- WHAT TO DO -
In the fishing thread below, how fast did the original poster's boat run on the way out?

━━━━━ TEXT TO READ

# 2 hours south Grocery Store



## Reel Sick (May 4, 2009)

Got some Great weather and took my boat for the long 2 hour ride south out in the Gulf. We had a great day on the water. Caught our limit of Scamp Grouper and a variety of other fish Mingos, White Snapper, Amico Jack's, Mahi mahi, and a surprise Tilefish in less than 300' of water on a live bait. We ended the weekend with a small fish fry having caught so many groceries. Found the log offshore and it looks like someone may have hit. We had alot of fun and got our baits / fish sharked a few times so keep moving to another spot. I forgot to try for Triggers while we were out there. Anyone who read about the trolling motor post I put up a few weeks ago it was the 4th person out there I pulled up to a spot found good bottom and hit the lock button and dropped baits catch a fish and hit the jog button a few times to work the spot. It was nice to take people out and have me be able to fish in stead of drive all day.


----------



## Reel Sick (May 4, 2009)

Had a few throw back AJ's and Endangered Red Snapper.
Forgot to mention got stopped by FWC around fort pickens. They were cool and pretty much just checked the fish boxes.


----------



## Boat-Dude (Sep 24, 2011)

Thats what I am talking about Brandon!!!! What a great report dude, you guys did have a large time. Glad to see you fishing and what a clean boat!!!!


----------



## CPD67 (Mar 7, 2017)

Awesome job guys , super catch! 


Sent from my iPhone using Tapatalk


----------



## how2fish (Jan 21, 2008)

Congrats that looks like too much fun !


----------



## Wagoner726 (Jun 27, 2018)

Happy to see some nice fish being caught.


----------



## Boardfeet (Sep 27, 2007)

That new truck probably had a tough time towing the boat home from the ramp with all that extra fish weight in it..


----------



## Boardfeet (Sep 27, 2007)

Nicely done Brandon!!


----------



## GROUPERKING (Sep 28, 2011)

Very nice !


----------



## BananaTom (Feb 16, 2008)

NIce job buddy


----------



## Catchemall (May 8, 2018)

Great catch! Is that painter's tape on your leads?


----------



## Boat-Dude (Sep 24, 2011)

Keeps the leads from banging.


----------



## Catchemall (May 8, 2018)

Yep, just never used painter's tape.


----------



## Reel Sick (May 4, 2009)

I wondered how long that would take to see if anyone noticed the painter's tape lol. I ment business I wanted to get to the spot and fish as soon as possible, it rips right off and ready for the bait. My boat on the way out ran 33 mph I had to make up some time some how.


----------



## Boat-Dude (Sep 24, 2011)

Get these Bran-done.



Access to this page has been denied.


----------



## hjorgan (Sep 30, 2007)

Awesome trip! Can't wait to get back out there. Painters tape trick is a good one. I usually leave the weights in the box until we fish but this gets you fishing quicker for sure. I have tied so many chicken rigs on conference calls this week, should be good for the season.


----------

━━━━━━━━━━
━━━━━ DATA EXCERPT

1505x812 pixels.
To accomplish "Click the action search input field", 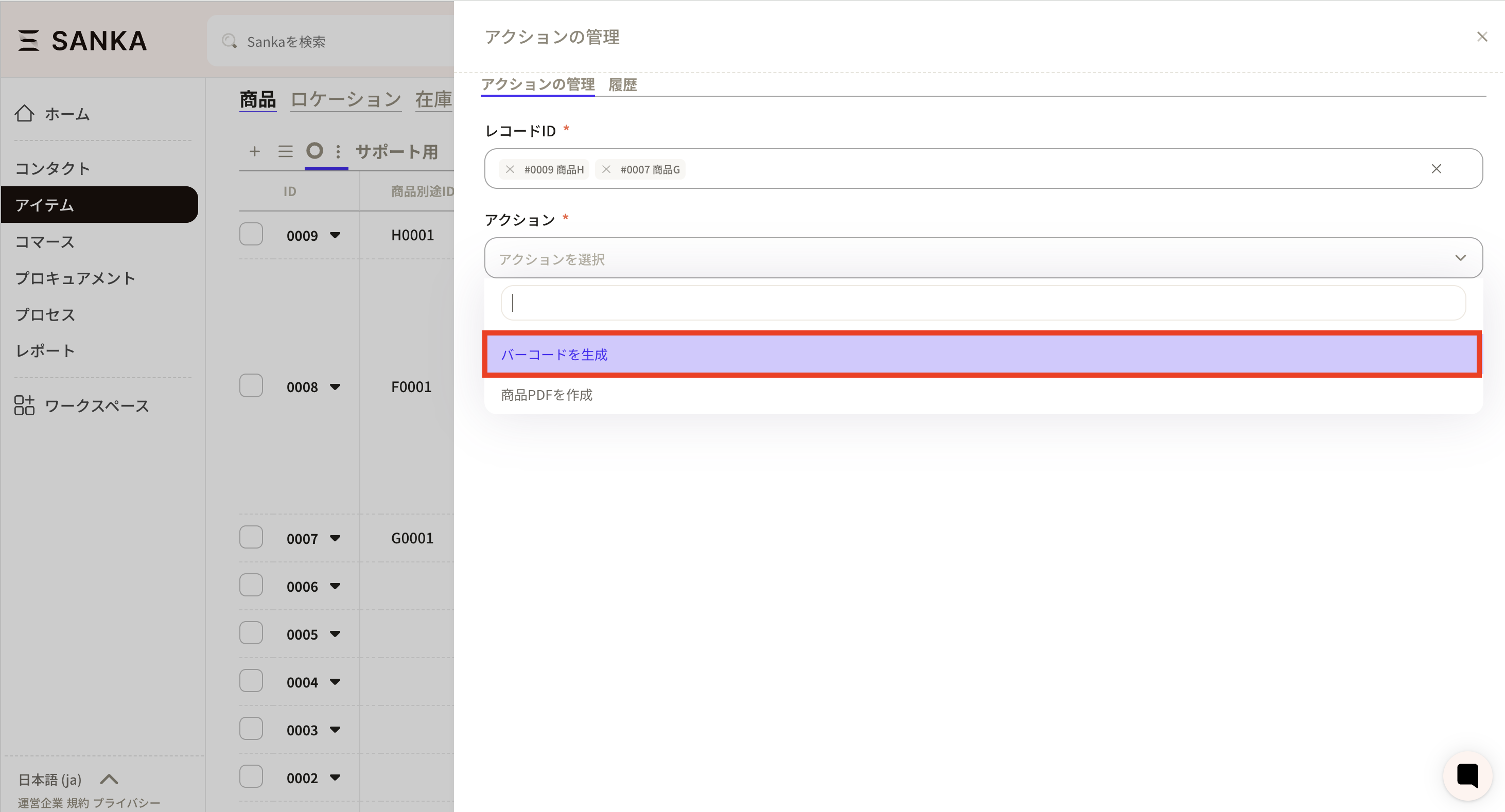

━━━━━━━━━━

- FINISHED ANSWER -
33 mph